Nach der langwierigen Befragung der Obfrau wird es heute erfreulich kurz. Der mit der Kündigung befasste Betriebsrat wurde befragt und hatte erstaunlich wenig zu sagen. Obwohl er viel zu sagen gehabt hätte. Wenn man ihn ausreichend befragt hätte. Aber auch so gab es einiges zum Staunen, wenn man sich den Kontext, in dem der Betriebsrat agierte, anschaut. Und man fragt sich, wie er mit seinen verschiedenen Rollen klar kommt. Und ob er am Schluss noch weiß, wen er eigentlich zu vertreten hätte. Aber jetzt sind wir noch am Anfang:

Ich bin Betriebsratsvorsitzender bei der beklagten Partei.

Aber nicht nur.

Betriebsratorganigramm

Mir ist aus meiner Funktion nur aus dem Gespräch mit Mitarbeitern bekannt, dass in der KIV die Vorstellung bestand, dass die Homepage neu aufgesetzt werden sollte. Ich habe aber mit den dortigen Büromitgliedern eigentlich nichts zu tun, weil mein eigener Standort in der Belvederegasse ist und kann daher keine näheren Auskünfte geben.

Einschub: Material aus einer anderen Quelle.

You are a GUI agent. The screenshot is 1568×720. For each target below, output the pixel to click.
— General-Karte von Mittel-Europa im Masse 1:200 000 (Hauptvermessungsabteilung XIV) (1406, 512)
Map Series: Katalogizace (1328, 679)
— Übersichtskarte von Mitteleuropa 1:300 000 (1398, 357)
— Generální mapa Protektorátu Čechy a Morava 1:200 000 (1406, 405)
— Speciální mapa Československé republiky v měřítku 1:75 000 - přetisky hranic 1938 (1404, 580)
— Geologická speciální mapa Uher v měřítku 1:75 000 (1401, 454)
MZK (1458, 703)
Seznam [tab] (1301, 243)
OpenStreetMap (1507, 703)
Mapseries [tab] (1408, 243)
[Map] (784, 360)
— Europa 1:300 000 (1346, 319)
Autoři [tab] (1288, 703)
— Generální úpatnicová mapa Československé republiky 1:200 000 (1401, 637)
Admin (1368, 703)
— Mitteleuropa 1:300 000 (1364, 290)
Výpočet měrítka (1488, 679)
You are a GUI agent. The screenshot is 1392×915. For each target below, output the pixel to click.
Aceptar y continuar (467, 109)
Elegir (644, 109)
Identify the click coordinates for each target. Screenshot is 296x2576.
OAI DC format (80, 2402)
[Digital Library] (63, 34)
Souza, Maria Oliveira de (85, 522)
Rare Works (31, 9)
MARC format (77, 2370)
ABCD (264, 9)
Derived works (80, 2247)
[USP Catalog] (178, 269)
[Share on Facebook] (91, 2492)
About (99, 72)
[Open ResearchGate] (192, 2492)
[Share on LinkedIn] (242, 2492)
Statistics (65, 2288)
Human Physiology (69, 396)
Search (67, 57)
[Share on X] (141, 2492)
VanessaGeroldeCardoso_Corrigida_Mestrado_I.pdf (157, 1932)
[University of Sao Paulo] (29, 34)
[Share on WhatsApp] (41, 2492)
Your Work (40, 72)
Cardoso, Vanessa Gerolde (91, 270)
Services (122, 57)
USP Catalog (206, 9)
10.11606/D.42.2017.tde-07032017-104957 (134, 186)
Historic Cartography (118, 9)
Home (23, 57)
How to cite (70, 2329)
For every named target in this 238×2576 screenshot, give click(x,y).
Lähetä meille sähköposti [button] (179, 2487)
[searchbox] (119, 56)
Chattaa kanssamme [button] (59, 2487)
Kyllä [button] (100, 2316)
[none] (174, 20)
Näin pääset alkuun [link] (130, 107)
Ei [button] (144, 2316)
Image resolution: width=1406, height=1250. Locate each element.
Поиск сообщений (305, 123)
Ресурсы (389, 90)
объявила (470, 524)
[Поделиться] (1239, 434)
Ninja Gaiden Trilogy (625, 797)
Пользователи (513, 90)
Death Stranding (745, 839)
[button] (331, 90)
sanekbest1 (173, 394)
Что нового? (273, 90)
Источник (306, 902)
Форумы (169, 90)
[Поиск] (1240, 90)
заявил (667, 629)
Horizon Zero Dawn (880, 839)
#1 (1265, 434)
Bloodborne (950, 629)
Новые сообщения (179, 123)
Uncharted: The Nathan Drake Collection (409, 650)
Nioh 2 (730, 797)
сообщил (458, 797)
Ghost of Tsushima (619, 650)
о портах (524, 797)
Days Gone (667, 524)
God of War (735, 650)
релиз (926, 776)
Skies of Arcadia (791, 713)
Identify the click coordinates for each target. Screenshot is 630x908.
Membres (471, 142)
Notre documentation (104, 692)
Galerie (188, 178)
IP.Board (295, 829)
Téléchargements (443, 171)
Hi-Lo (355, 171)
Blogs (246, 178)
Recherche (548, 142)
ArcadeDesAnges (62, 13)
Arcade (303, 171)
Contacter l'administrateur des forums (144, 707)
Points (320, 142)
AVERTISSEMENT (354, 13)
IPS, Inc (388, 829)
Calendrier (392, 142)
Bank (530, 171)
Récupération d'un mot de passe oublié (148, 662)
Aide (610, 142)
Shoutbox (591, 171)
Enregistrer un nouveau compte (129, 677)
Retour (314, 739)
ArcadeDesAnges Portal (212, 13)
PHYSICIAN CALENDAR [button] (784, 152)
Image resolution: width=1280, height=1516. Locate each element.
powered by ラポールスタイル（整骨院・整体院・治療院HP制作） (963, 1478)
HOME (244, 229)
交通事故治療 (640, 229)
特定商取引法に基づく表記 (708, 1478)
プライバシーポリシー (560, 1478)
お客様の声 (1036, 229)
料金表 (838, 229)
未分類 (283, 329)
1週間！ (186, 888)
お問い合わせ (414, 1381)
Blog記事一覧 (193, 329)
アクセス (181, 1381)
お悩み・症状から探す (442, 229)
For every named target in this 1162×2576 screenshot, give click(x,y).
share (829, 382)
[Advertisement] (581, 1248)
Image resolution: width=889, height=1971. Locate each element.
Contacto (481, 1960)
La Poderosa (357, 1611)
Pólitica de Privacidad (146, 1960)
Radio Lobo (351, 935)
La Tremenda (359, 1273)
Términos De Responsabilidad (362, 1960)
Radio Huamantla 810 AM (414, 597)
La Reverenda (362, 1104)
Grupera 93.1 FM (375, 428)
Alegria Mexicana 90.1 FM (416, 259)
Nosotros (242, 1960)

Das stimmt nicht ganz. Der Betriebsrat kannte und kennt erstens die KIV-Obfrau als seine Chefin in der IGA sehr gut. Ebenso seinen stellvertretenden Chef dort, der mit der Obfrau auch der KIV vorsteht. Weiters ist er, wie oben zu sehen ist, gemeinsam mit der Obfrau Vorstandsmitglied der "Unabhängigen GewerkschafterInnen" (UG). Da er darüber hinaus auch geschäftsführender Vorsitzender der UG ist, hat er mit den anderen Vorstandsmitgliedern auch den entscheidenden politischen und letztlich auch Personalangelegenheiten betreffenden Einfluss auf die IGA, wo er angestellt und Betriebsratsvorsitzender ist. Als solcher wird er entsprechend den Bestimmungen nach dem ASVG mit der Stellvertretenden Betriebsratsvorsitzenden, welche als Bürokraft in der KIV arbeitet, monatlichen Kontakt in Form einer Betriebsratssitzung haben oder hätte haben müssen. Dabei auch über die Vorgänge im KIV-Büro informiert gewesen sein müssen.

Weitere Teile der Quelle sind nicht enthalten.